Dieter filed away the tablet before thinking through his reply. “The pods are very valuable medically, as you must know.” Smith rolled his eyes, and Dieter cleared his throat. “Okay, well, you know that. But they are only a local phenomenon. The Company can’t transport them any further than the space station circling this planet before the components break down. So far, with all the rich clients willing to pay for a miracle cure for their diseases, this hasn’t been a problem. But the Company would like to take this to the next level. As such, they have hired me to see if we can engineer a recombination of the pod DNA with a hardier off-planet plant… such as spiros from Larunda, which are genetically similar. The only problem is that all the testing done on the pods has been done in the labs, once they’ve already started to die. To get a truly accurate idea of what it is that is causing their sensitivity to transportation, I need to figure out how they react in their natural environment, before any decay sets in.”

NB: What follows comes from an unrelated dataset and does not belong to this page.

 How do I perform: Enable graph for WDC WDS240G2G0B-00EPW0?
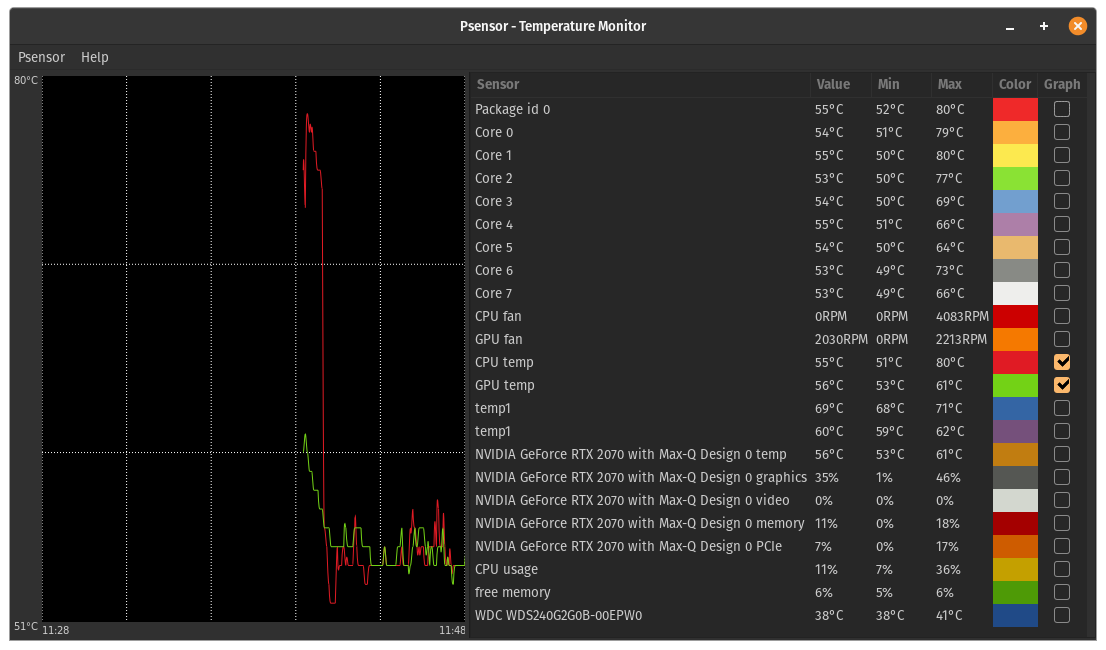[1062, 615]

Smith’s small eyes traveled the length of Dieter’s face. “No.”


“Do your testing in the lab. If it fails, then find another guinea pig. I’m not subjecting my fields to your experiments.”

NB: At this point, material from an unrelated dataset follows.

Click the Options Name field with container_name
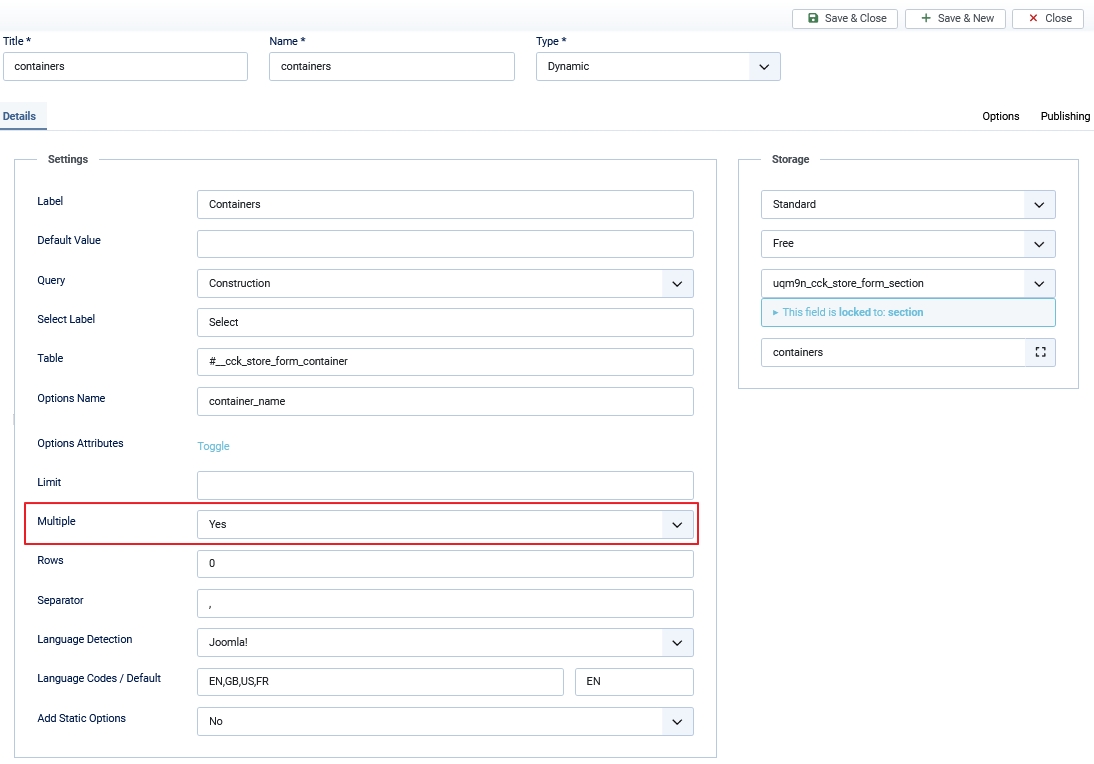This screenshot has height=764, width=1094. coord(445,401)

Dieter stared at him. “The captain assured me of full cooperation. I can inform him–”

“Inform away. I own this land, Company be damned. The answer is still no.”

Sitting back, Dieter watched as Smith casually sipped his coffee and stared off into space. Abruptly, the other man asked, “What happens if you’re successful?”

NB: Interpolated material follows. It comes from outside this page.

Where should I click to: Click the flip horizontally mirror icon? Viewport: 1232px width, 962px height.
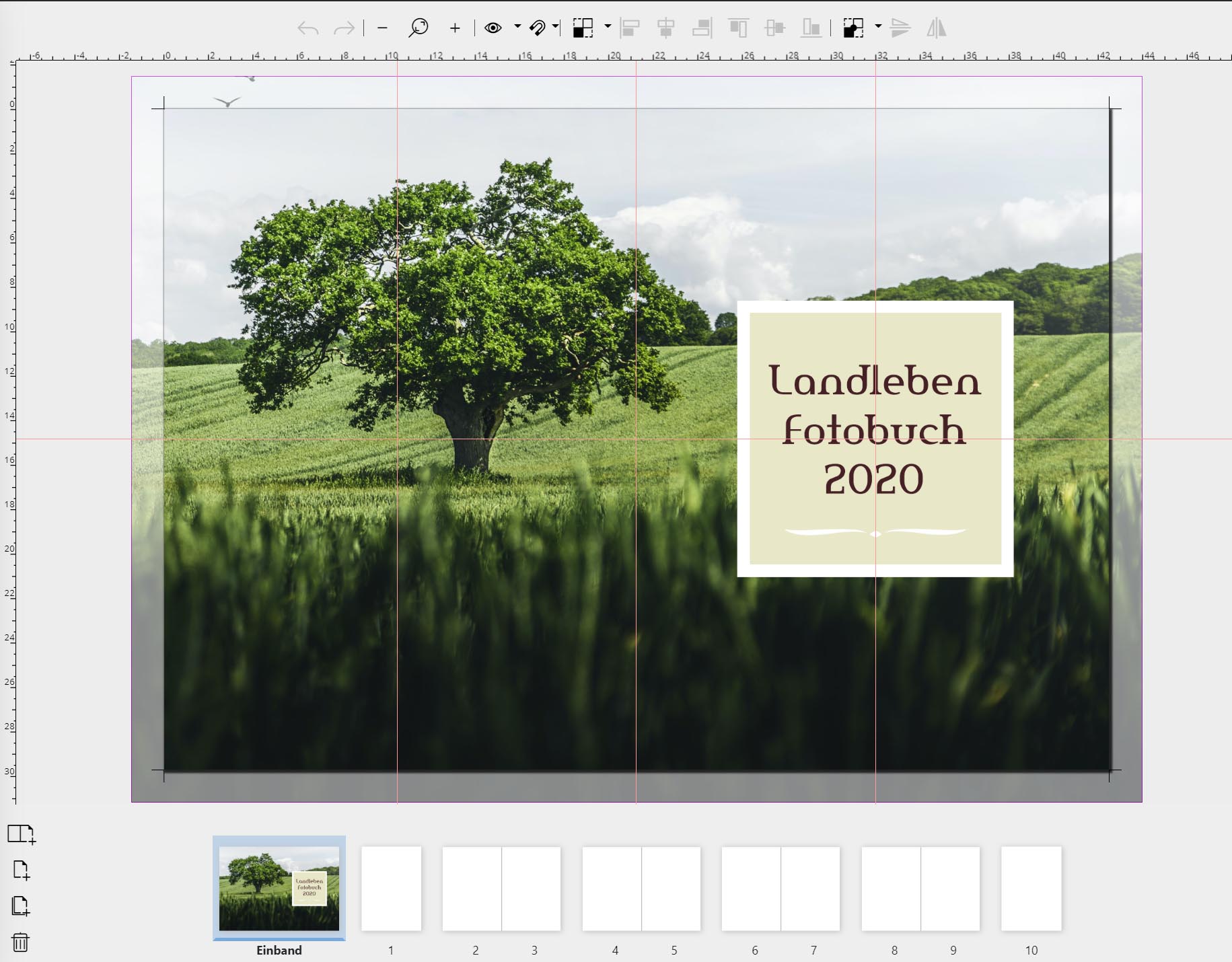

Pausing a moment before answering, Dieter finally shrugged. He didn’t know how to change Smith’s mind about the testing. He would try the official route, but the Company’s official influence ended at the elevator. “Well, then we’d be able to export them. Grow them on other planets. It would be a revolution for modern medicine.”

“Hunh. No, I mean what happens to us? To the farmers here?”

Dieter drew in a breath. “Um… I don’t know. Honestly, I’m only on the science side of the equation. I don’t have any part in policy.”

“I see.” Smith drained his coffee cup. “Well, I think I can modify the millis to take the measurements you need. It’ll take me the better part of today. But mark my words, I’m not budging on the field tests. You won’t find a farmer here who would subscribe to such idiocy.”



“I’ll need more than one sample.” He rubbed his chin consideringly. “I think a hundred

should do it.”

The Viking threw back his head and laughed. “A hundred!” Still chuckling, he dropped his cup in the recycle. “You’ve got to be kidding me. I only have five machines. How much time you got?”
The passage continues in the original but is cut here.